As some of you may know, I went from being a perfumista to a dedicated DIYer about two years ago, and have been avidly encouraging all budding perfumers to go forth and create lovely, peculiar, and amazing smells ever since. I’ve also been exchanging creations with a number of other DIYers, and have been particularly enchanted with the works of Teresa Csorba, an American perfume fanatic/nose who enjoys creating in a spirit similar to C. Brosius; in other words, she loves to make evocative perfume oils that conjure up particular places and times. I was fortunate enough to interview her recently and here is her story.
Marla: When did you first know you were a perfumista? How did your family and friends respond? Which perfumes were your first loves?
Teresa: My sister and I quit smoking together about 13 years ago and our reward for a week without smokes was to go to the local perfume oil shop and buy something. They offered custom mixes and we started mixing our own instead. About two years later, I had the yen to do more elaborate mixes and that shop had closed, so I started buying basic materials to mix at home. They were mostly mood-sachets rather than perfumes, at first. For example, I have one named after a rigged wooden ship (the Wawona) that contains birch tar, an equivalent of oakum (the hemp jammed between the deck planks to water seal it) and a turpentine note. Smells like a wooden ship!
As for first loves in perfume, I think my most vivid memory was a school carnival with a coin toss where you could pick from a range of donated items as your prize. I spent a whole lot of money to win a little bottle of Chanel No. 5, and while I’ve never been able to wear that scent, the memory stays. I lusted after that itty bitty jewel bottle and didn’t stop till I’d won it (annoying a lot of people, no doubt.)
Marla: At what point did a love of perfume turn into a desire to make things for yourself? What pushed you in that direction?

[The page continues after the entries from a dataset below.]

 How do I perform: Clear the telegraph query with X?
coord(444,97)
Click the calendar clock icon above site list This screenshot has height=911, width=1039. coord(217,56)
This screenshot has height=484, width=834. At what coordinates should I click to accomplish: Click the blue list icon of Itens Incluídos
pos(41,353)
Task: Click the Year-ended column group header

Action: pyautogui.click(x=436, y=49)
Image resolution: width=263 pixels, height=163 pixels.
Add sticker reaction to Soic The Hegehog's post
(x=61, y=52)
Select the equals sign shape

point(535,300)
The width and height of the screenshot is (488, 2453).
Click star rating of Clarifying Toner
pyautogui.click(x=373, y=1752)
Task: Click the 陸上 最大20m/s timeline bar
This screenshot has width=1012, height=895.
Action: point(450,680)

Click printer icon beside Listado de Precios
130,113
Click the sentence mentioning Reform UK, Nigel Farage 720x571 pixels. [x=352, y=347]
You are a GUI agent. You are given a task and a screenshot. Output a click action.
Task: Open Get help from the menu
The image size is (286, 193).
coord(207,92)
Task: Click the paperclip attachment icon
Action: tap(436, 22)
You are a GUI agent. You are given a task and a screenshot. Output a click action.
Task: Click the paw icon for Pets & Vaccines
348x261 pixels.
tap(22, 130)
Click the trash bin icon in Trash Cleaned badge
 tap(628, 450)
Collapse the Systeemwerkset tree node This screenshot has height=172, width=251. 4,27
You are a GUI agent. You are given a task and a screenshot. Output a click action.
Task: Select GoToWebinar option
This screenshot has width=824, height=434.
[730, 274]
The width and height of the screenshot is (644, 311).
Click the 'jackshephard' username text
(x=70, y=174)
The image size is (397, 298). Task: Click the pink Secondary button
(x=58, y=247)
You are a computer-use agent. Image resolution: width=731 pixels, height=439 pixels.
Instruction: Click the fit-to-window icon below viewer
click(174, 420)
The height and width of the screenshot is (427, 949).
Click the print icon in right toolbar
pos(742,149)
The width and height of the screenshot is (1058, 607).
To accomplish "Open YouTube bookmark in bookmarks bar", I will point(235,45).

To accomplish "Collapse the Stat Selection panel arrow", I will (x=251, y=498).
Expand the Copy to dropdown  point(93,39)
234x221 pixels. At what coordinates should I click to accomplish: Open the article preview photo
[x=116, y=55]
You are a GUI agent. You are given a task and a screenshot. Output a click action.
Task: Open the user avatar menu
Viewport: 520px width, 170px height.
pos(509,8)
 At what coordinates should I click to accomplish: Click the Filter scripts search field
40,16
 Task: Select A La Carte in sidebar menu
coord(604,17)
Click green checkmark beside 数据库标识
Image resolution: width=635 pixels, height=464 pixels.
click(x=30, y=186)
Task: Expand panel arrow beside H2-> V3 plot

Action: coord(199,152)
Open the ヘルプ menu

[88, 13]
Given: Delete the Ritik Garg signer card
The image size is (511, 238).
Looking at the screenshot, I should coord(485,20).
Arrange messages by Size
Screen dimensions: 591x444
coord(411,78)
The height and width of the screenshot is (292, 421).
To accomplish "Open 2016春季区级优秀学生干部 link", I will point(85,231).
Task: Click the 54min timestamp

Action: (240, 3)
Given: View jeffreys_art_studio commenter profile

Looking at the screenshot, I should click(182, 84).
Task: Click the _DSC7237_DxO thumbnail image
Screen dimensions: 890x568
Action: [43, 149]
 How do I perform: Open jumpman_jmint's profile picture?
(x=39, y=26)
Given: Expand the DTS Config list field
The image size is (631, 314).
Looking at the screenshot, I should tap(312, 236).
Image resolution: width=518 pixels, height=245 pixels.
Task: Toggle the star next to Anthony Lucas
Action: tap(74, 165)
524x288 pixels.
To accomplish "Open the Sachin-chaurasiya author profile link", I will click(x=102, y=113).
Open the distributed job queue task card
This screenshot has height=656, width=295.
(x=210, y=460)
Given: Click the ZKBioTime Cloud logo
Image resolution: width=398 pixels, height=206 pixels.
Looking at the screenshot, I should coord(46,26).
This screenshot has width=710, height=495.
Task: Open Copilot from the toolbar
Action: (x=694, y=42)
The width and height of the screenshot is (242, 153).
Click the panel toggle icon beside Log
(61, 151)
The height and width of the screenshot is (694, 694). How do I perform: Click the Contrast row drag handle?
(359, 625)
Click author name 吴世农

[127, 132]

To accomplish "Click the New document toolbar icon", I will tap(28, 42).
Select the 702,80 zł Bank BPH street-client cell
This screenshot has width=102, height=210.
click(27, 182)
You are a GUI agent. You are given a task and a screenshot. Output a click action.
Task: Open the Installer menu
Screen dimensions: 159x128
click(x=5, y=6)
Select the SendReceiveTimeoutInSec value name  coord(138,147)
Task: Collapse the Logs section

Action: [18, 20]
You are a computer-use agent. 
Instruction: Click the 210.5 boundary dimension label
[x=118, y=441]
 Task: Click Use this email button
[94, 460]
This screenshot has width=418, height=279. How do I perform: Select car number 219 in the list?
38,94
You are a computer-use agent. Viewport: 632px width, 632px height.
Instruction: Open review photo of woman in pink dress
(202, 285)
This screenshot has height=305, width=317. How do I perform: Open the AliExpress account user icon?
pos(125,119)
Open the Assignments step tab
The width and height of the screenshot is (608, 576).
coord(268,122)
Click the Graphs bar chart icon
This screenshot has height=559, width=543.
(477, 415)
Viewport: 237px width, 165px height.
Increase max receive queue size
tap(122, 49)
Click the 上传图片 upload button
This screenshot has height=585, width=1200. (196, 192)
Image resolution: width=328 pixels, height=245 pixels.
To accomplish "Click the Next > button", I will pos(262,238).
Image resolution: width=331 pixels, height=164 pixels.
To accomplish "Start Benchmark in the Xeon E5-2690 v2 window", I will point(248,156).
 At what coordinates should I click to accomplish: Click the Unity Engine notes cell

Teresa: Mass-market scents seem to always be very similar to each other or very expensive. There's also a general “perfumeyness”, to make up a word, about them; they have no reference to the world around them except to smell nice on the skin. The same thing that drives Demeter and CB I Hate Perfume is what started me out on this expensive hobby. I want to make moods and atmospheres in scent (like paintings, which I'm not good at making); the aforementioned “Wawona” smells like walking the deck of a rigged ship; “Twilight” smells like an autumn night outdoors; “Adventurer's Club” smells like a gentleman's turn of the century club with tobacco, leather and wood. And I also have ended up making scents that just smell nice on the skin, too and making scents for family and friends, some of whom can’t wear store fragrances. I'm having fun.
Marla: What are two of your favorite creations, what inspired them, and how did you go about making them?
Teresa: I’ll pick two good winter scents to combat this snow we have right now. The first is “Sacred Smoke.” I’d been doing a lot of research and reading into ancient lore and very darkly moody and evocative history, and wanted a scent to go with that. Labdanum and rue are the main components, with a synthetic smoke element to give that dark feeling of burning herbs. Then I had to lighten it a bit, so nutmeg and cedar lift it. Yarrow gives it a green feeling and also happens to figure very largely in mystic herb lore, so that was a must-add. Overall, it came out very dark and herby. It’s one of my favorites for the changing times of the year. On the other side of meaningful, I did a series of three based on a favorite movie. Here comes the geek in me: the Russian book series and SciFi film “Night Watch”. I made fragrance pictorials of three of the main characters. My favorite is of Anton Gorodetsky. The character is a cynical, frustrated romantic caught between the light and dark of two worlds, but he also represents old Russia as it tries to deal with the new world order. So naturally, I ended up mixing nothing but stereotypical Russian notes, a couple of ambers, an aged leather, coriander for leaven and rum, because Gorodetsky drinks too much, and vodka isn’t a note I had on hand. It’s very masculine, but both my sister and I wear it.
Marla: What are some ideas for where you are headed next? What inspires you currently?
Teresa: I’m planning on putting up a website offering five of my scents and also bespoke scents for those who would like to try that for a reasonable charge. Many bespoke sites are so staggeringly expensive that only the very rich can have a personalized scent and I think that’s very sad. My next project will most likely involve something spring-like, so I may have to get a hold of some lilac essence. I’m currently leaning towards spring, probably because winter is so cold this year!
Marla: Any funny stories about making your own perfumes you'd like to share? (Here’s my own: I'll never forget the time my youngest son answered the phone, and I heard him say, "No, Mom can't come to the phone right now, she's in her basement lab, sniffing stuff.")
Teresa : I have nothing as funny as yours, but spilling a bottle of synthetic sandalwood was a sad moment. The whole room stank of it for weeks and while I used to be okay with sandalwood, now I can’t bear it. I only use it in small doses now, in the base.
I hope Teresa will come out with her line soon, as I’ve tried her creations, and they are exactly as she says- evocative, poetic, and memorable. Cheers to all you creative noses out there!